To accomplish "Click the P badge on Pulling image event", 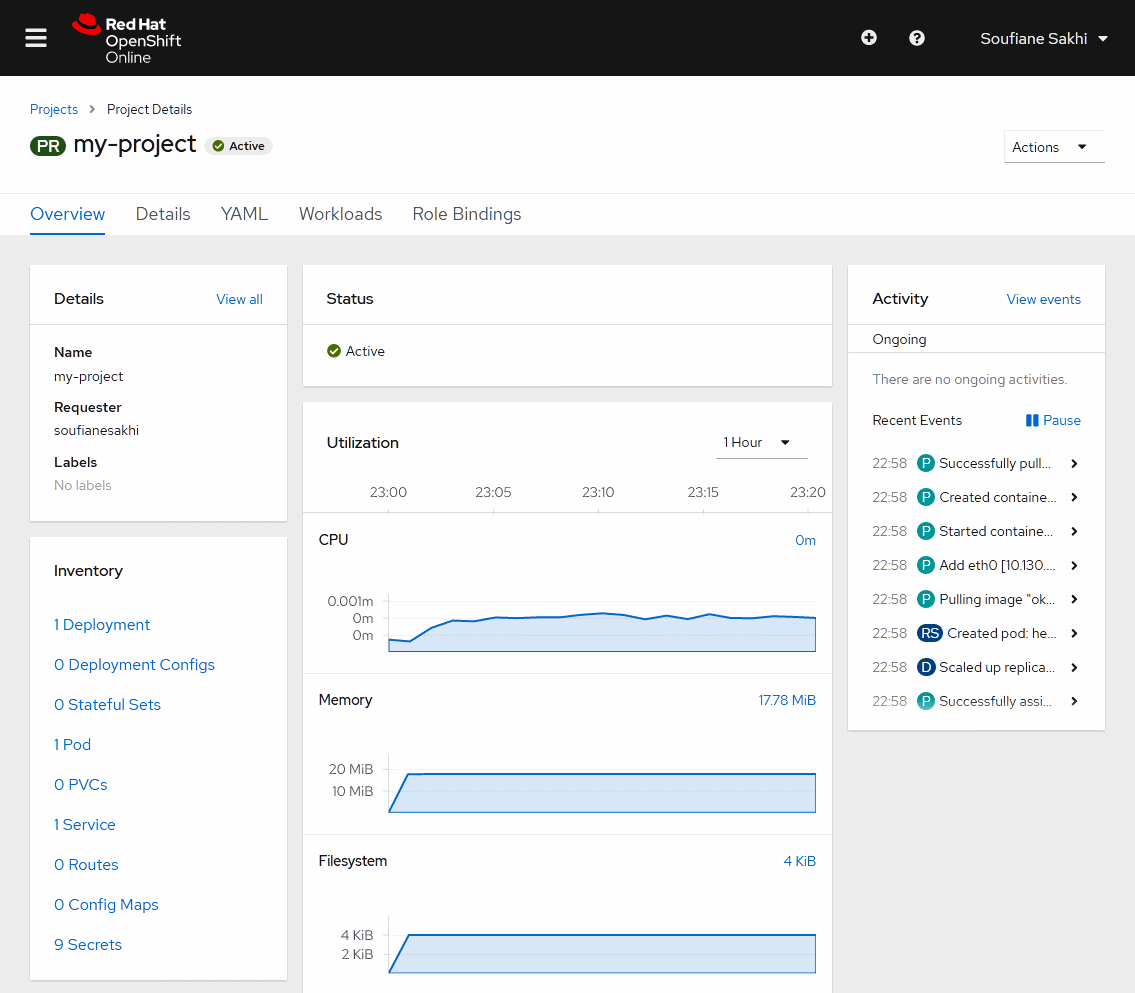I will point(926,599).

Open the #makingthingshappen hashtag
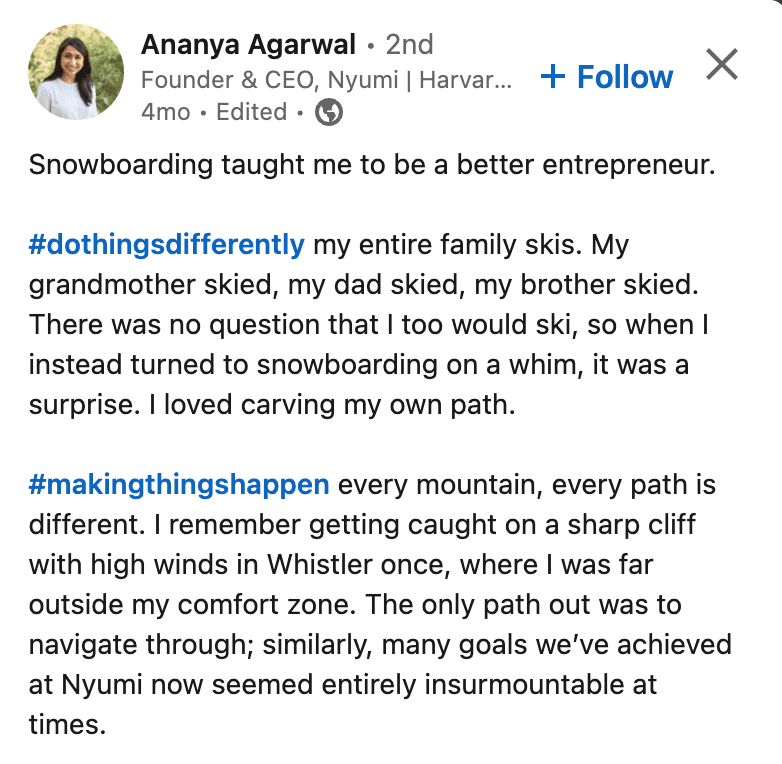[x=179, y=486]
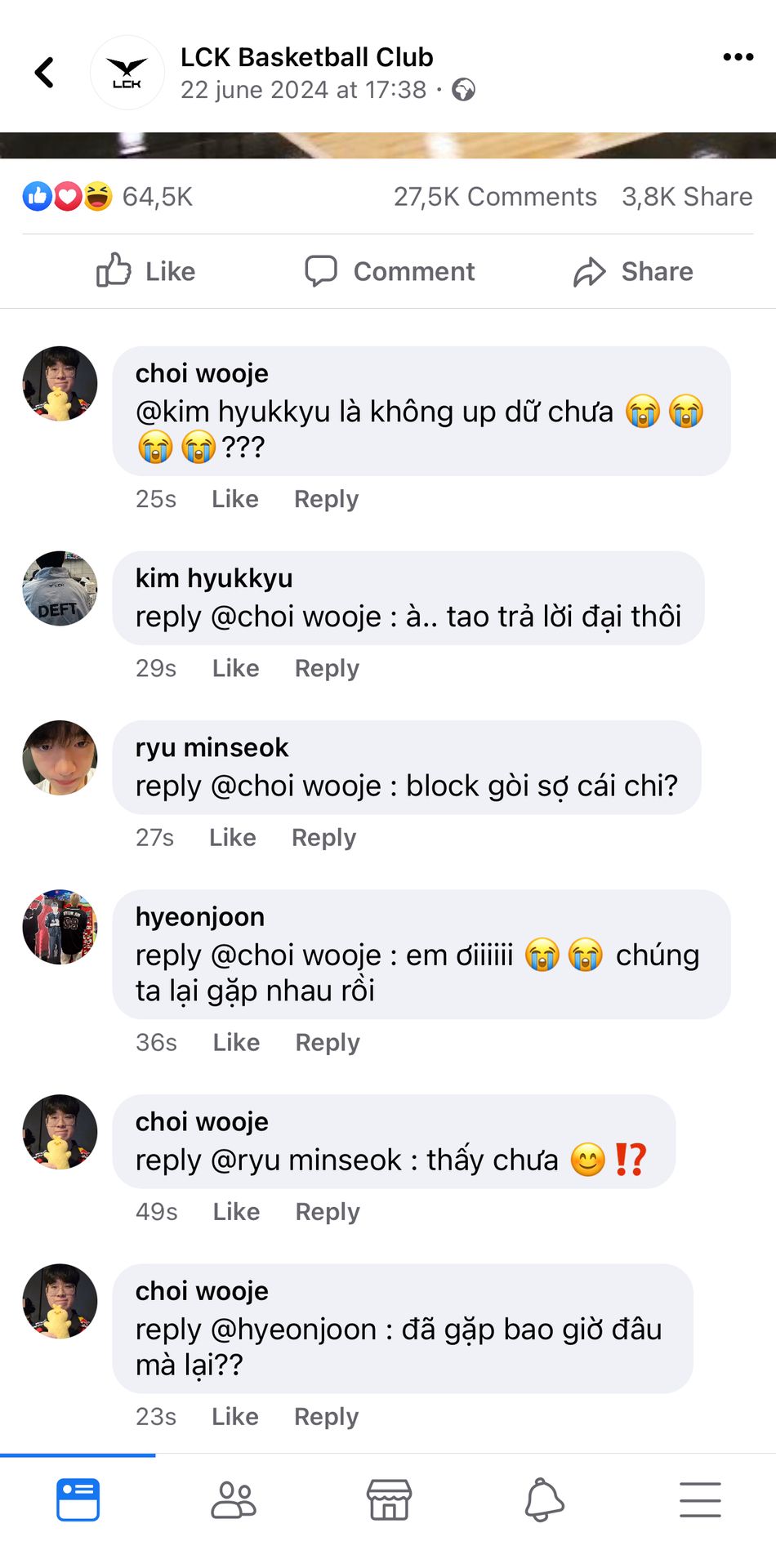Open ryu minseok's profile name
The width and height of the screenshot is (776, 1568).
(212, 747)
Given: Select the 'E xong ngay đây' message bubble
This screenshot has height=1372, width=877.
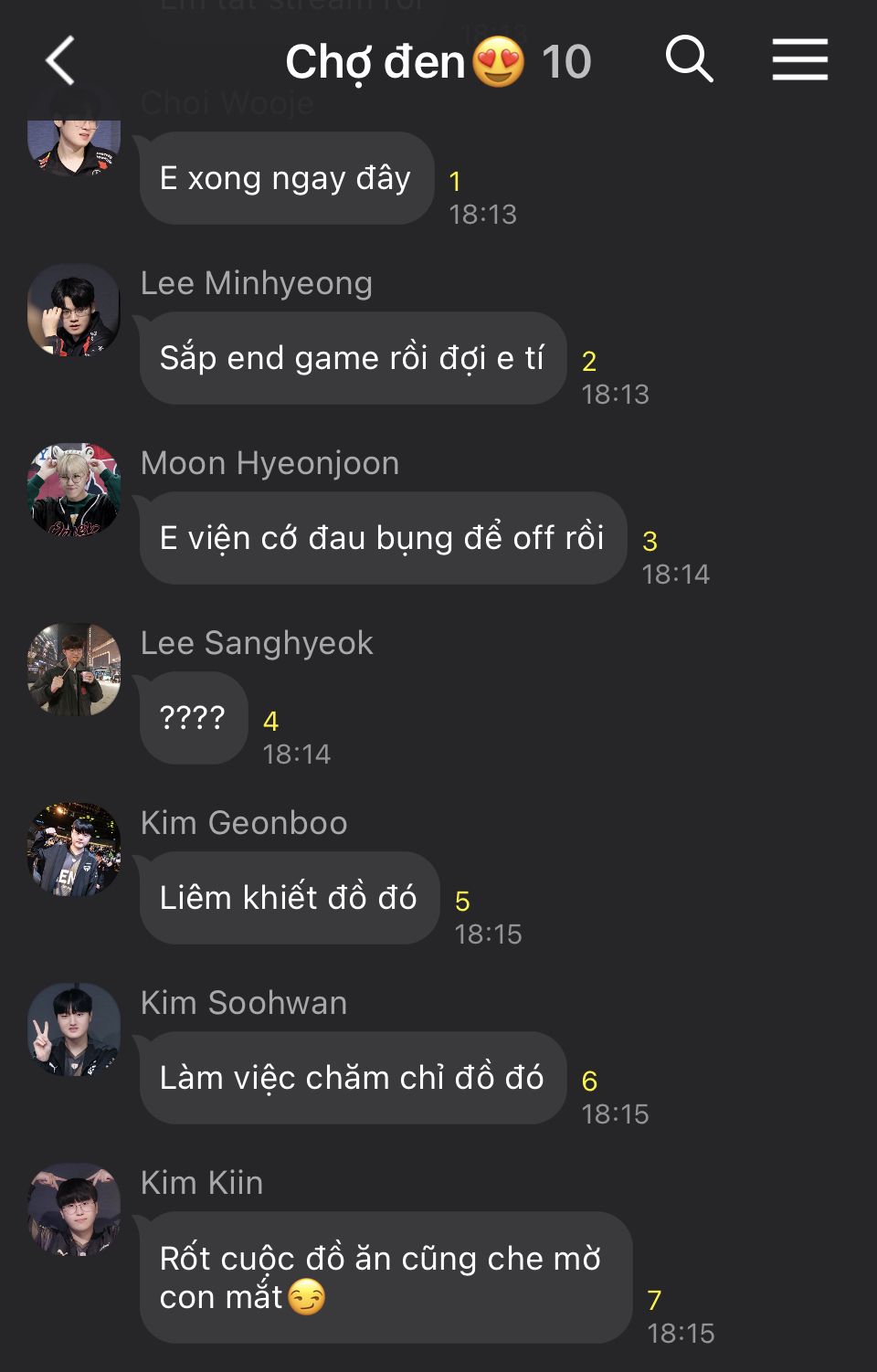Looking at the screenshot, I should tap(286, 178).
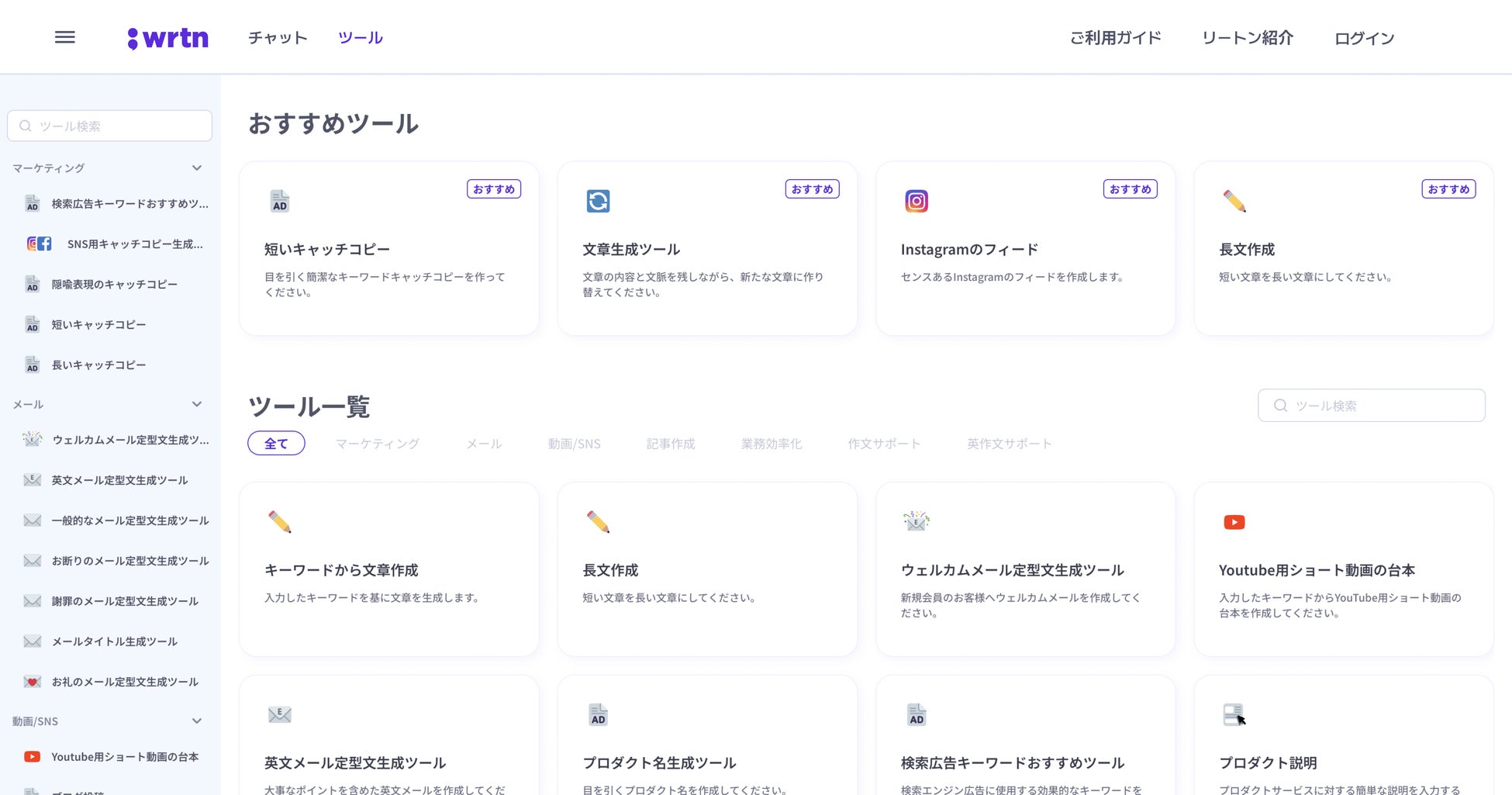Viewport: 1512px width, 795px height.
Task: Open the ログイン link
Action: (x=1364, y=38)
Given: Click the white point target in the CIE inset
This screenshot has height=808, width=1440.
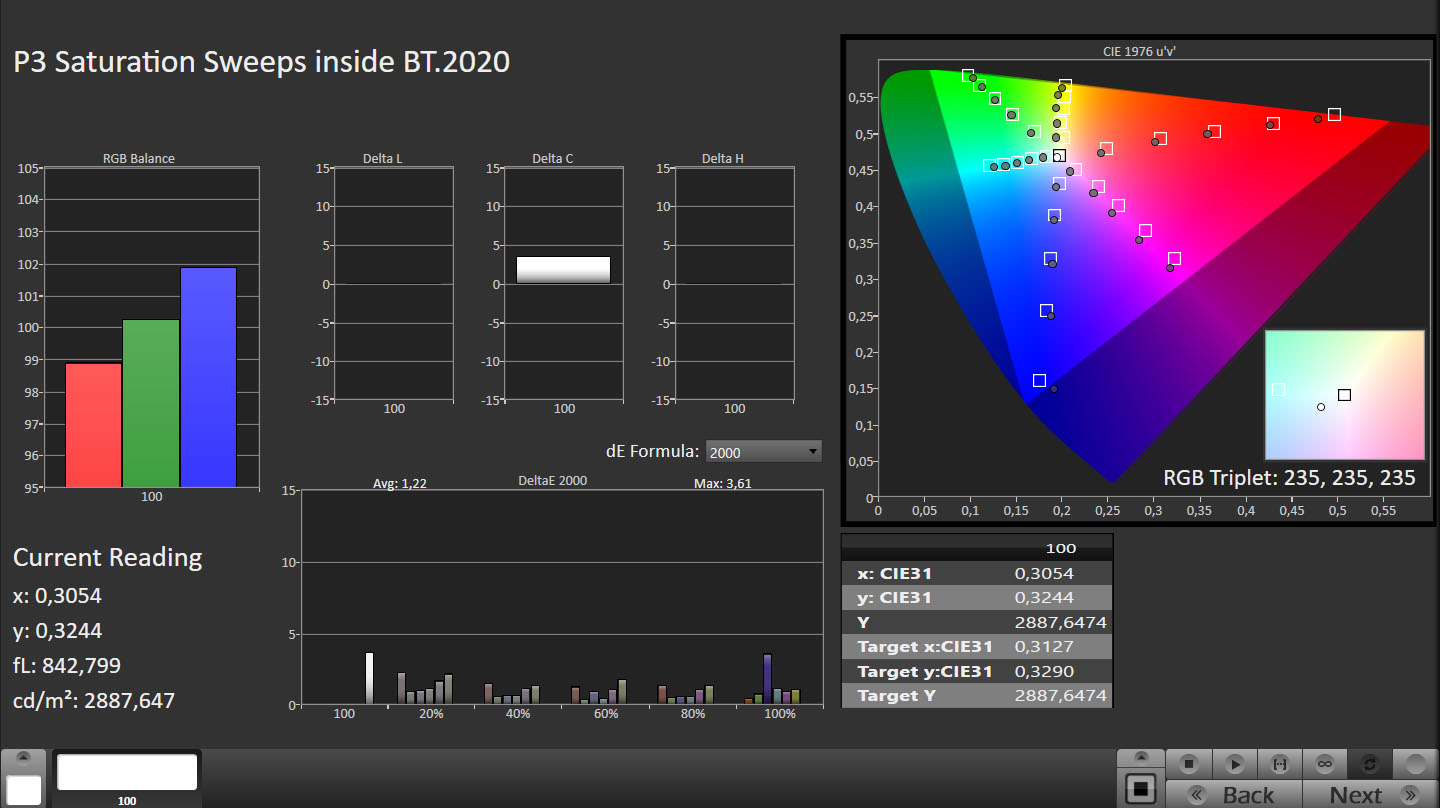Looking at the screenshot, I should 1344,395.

====================

Please copy exactly the lines from the one containing "Open the #makingthingshappen hashtag" through the last line of the records above, both included, and leave out any pictures.

Open the #makingthingshappen hashtag
[x=179, y=486]
Open ryu minseok's profile name
The width and height of the screenshot is (776, 1568).
(212, 747)
Given: Select the 'E xong ngay đây' message bubble
This screenshot has height=1372, width=877.
Looking at the screenshot, I should tap(286, 178).
Viewport: 1512px width, 795px height.
Task: Open the ログイン link
Action: (x=1364, y=38)
Given: Click the white point target in the CIE inset
This screenshot has height=808, width=1440.
Looking at the screenshot, I should 1344,395.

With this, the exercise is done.